(Beginning of Records shown)
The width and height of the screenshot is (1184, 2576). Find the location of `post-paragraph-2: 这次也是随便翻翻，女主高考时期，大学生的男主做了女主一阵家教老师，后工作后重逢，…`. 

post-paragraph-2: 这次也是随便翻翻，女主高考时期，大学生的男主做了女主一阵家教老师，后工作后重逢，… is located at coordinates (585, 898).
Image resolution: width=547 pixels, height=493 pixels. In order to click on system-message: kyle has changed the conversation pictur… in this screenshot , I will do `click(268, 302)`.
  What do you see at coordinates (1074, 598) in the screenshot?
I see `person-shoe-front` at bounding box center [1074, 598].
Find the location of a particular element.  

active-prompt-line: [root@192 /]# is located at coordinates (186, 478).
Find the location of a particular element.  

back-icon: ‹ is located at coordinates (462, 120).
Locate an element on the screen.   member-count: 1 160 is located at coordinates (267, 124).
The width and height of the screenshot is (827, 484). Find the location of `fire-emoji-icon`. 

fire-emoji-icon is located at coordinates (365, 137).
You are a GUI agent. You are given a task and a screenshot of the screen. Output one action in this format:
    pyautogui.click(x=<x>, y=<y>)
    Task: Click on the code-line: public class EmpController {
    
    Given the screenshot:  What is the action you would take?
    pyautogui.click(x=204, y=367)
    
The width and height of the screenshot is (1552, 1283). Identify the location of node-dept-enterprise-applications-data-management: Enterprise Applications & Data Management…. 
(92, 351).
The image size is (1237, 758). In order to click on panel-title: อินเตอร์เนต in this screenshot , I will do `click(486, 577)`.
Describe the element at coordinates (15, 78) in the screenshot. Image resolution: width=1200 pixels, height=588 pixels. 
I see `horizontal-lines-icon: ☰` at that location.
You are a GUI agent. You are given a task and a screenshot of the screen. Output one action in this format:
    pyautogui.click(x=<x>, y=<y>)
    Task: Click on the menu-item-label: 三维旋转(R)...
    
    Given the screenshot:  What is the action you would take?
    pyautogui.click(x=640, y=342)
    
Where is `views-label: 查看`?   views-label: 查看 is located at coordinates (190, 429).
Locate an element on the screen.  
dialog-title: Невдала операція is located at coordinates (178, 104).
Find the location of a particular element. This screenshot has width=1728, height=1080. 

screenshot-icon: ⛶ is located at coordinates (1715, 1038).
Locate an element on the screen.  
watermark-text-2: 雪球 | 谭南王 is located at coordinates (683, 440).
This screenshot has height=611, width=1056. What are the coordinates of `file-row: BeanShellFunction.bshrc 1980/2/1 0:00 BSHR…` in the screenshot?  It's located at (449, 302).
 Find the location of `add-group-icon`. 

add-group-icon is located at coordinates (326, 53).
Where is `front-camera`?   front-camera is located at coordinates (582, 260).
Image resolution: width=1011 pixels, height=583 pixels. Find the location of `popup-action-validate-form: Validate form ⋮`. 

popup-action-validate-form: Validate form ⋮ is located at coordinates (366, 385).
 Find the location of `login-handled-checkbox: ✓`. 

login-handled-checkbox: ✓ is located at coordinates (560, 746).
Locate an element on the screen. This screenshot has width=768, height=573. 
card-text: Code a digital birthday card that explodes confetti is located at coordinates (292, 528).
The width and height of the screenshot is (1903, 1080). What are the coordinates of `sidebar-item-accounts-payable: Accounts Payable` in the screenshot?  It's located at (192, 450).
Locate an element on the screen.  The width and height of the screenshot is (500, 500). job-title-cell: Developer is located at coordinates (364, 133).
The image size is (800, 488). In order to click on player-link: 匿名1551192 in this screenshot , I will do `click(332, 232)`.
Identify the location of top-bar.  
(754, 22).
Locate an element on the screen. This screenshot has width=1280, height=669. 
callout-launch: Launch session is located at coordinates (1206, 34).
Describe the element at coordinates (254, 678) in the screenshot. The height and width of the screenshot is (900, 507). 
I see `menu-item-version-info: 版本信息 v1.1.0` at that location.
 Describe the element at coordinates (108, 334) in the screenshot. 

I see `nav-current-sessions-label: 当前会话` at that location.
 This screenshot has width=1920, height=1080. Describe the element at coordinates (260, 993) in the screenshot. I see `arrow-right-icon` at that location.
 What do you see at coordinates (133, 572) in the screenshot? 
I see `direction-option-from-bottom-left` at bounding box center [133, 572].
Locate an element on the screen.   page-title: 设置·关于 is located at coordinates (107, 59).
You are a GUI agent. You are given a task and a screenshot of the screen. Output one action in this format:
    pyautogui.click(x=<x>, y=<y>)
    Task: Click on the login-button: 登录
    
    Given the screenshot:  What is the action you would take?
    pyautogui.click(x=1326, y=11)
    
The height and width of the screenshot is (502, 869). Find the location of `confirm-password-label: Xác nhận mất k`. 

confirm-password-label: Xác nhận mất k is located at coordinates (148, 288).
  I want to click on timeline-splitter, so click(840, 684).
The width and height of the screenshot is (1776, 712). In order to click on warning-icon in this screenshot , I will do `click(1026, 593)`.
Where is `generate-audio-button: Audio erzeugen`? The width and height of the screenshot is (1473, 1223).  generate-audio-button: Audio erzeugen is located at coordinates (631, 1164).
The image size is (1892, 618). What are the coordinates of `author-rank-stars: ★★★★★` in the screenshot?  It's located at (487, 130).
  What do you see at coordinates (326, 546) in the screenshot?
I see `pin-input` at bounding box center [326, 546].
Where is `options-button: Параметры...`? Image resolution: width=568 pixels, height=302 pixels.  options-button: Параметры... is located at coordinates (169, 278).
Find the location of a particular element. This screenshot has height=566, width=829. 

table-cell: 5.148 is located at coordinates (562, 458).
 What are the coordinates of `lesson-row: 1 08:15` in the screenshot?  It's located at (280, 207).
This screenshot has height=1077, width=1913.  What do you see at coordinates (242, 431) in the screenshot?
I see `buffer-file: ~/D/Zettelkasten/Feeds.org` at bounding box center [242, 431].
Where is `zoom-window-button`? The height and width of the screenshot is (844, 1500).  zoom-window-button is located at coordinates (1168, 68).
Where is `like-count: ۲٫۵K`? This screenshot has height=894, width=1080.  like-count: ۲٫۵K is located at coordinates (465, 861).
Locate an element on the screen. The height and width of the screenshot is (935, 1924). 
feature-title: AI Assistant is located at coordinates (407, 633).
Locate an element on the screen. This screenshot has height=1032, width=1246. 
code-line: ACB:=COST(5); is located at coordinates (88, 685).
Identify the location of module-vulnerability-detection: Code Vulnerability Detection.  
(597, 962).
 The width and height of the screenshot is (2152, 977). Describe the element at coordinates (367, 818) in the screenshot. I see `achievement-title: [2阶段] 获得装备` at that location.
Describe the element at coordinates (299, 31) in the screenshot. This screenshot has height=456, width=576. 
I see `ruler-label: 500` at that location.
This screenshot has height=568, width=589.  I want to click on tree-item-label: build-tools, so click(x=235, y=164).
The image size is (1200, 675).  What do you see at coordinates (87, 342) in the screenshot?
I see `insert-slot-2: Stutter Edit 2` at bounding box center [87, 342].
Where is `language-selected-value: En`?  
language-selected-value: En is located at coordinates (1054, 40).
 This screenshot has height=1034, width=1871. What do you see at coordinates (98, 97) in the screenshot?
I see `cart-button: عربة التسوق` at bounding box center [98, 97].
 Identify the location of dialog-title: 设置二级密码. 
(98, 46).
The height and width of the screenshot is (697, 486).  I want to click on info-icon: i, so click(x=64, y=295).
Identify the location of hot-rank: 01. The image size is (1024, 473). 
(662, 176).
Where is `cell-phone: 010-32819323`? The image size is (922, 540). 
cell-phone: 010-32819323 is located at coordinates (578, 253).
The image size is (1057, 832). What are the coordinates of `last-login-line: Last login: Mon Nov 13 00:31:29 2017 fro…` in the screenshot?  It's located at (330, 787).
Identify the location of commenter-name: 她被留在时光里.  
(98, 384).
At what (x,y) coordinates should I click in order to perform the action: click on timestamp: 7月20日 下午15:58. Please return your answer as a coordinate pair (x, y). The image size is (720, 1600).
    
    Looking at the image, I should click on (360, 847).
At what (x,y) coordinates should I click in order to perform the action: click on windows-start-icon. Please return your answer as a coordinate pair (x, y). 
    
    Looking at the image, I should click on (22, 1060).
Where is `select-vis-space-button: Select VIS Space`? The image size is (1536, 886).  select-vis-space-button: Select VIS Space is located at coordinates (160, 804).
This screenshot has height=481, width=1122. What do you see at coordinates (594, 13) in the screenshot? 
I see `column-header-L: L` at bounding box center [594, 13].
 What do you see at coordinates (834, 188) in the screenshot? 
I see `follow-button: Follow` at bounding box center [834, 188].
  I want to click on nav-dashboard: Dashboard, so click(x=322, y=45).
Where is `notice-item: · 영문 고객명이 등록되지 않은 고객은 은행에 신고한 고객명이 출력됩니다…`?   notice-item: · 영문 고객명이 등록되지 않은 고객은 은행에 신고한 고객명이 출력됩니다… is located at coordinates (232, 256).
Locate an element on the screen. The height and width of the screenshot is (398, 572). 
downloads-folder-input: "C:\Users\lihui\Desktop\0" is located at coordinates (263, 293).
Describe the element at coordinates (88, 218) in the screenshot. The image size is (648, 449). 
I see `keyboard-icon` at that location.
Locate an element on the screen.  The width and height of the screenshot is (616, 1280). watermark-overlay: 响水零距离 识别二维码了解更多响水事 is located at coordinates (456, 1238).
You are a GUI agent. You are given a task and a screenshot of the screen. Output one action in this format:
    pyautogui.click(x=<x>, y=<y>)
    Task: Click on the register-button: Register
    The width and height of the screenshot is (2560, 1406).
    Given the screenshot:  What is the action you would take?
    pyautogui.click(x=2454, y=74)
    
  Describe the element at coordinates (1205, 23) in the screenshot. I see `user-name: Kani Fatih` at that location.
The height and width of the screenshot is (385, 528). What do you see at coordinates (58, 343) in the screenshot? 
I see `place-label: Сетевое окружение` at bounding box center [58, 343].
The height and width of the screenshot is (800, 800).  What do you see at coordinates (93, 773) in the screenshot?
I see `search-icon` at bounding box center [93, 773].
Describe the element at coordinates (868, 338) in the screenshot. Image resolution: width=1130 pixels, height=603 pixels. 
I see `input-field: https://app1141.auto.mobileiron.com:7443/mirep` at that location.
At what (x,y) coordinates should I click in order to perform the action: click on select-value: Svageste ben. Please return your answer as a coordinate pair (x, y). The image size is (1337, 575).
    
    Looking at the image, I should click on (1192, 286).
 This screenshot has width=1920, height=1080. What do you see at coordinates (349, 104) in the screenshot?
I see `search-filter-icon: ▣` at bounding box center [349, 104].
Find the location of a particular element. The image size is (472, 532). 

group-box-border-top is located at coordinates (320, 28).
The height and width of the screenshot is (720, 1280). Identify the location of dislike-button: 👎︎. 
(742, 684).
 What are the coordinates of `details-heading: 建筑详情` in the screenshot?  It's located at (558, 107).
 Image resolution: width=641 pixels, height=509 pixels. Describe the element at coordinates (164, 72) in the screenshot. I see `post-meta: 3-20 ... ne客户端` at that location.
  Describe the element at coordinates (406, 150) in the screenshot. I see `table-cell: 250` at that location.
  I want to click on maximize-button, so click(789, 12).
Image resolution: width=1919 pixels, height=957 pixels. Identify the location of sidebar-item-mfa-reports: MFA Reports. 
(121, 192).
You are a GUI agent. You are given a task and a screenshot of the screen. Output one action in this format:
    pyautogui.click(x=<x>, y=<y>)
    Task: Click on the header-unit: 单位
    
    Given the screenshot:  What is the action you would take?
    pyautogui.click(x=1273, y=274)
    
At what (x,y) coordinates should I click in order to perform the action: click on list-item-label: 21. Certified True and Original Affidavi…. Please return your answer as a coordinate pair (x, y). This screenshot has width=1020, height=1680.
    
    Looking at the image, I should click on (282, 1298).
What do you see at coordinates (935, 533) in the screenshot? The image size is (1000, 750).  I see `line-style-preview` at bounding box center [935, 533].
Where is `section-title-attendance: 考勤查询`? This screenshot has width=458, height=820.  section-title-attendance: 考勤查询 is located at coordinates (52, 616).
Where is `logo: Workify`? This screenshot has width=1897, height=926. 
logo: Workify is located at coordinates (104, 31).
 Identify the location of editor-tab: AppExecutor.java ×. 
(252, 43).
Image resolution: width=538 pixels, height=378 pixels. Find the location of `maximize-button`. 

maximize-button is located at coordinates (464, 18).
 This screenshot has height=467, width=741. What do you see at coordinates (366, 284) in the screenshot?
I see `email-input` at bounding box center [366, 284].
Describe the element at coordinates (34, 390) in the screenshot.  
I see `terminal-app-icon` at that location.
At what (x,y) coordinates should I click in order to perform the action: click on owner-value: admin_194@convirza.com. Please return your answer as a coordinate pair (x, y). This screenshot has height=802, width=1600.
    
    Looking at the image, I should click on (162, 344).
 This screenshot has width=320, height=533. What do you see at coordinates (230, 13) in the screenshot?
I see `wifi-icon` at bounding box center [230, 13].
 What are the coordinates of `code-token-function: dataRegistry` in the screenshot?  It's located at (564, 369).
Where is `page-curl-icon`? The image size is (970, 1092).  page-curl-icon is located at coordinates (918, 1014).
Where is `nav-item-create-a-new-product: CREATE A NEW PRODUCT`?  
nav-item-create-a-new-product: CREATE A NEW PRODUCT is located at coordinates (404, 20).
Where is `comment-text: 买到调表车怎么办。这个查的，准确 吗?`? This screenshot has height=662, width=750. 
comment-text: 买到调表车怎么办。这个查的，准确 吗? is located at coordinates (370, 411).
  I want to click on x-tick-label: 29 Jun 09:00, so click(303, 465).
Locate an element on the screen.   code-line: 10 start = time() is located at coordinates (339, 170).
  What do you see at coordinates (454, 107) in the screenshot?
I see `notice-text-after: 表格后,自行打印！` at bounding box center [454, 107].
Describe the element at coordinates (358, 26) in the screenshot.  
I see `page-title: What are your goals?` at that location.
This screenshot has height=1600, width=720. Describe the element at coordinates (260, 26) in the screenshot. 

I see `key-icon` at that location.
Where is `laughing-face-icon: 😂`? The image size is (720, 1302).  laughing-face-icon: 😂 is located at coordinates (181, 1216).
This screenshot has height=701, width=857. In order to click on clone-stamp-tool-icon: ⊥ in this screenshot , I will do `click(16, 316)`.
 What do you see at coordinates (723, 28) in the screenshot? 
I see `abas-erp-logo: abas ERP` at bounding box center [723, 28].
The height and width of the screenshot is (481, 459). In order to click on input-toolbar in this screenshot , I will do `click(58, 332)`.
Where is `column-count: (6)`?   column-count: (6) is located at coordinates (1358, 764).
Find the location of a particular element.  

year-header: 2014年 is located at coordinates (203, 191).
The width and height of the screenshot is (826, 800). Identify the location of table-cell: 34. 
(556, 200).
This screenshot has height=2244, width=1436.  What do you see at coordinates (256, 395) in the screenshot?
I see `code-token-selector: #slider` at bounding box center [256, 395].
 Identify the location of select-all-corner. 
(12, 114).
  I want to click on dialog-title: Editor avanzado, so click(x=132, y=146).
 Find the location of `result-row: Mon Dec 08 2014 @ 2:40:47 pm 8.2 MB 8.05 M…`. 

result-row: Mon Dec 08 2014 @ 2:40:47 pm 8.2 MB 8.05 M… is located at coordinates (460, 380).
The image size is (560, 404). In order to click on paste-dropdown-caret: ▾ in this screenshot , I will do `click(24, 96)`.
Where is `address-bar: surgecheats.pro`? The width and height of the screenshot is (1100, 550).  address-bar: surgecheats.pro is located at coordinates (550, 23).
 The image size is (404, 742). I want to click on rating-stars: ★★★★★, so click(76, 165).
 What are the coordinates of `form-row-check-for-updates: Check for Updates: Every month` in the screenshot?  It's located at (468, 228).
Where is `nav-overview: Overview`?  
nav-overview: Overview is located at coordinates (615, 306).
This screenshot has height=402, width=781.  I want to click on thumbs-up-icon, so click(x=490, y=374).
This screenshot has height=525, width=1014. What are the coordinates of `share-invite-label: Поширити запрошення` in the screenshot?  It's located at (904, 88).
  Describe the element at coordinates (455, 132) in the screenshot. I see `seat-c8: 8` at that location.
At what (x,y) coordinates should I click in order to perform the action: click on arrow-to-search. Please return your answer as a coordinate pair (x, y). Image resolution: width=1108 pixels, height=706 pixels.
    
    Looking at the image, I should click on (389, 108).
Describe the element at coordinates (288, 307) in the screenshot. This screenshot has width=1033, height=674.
(End of Records shown)
_Exercise brief_. Please repeat word for word the lines from the line with "Image resolution: width=547" to the line with "back-icon: ‹ is", including both of those lines.

_Solution below_.
Image resolution: width=547 pixels, height=493 pixels. In order to click on system-message: kyle has changed the conversation pictur… in this screenshot , I will do `click(268, 302)`.
  What do you see at coordinates (1074, 598) in the screenshot?
I see `person-shoe-front` at bounding box center [1074, 598].
Find the location of a particular element.  

active-prompt-line: [root@192 /]# is located at coordinates (186, 478).
Find the location of a particular element.  

back-icon: ‹ is located at coordinates (462, 120).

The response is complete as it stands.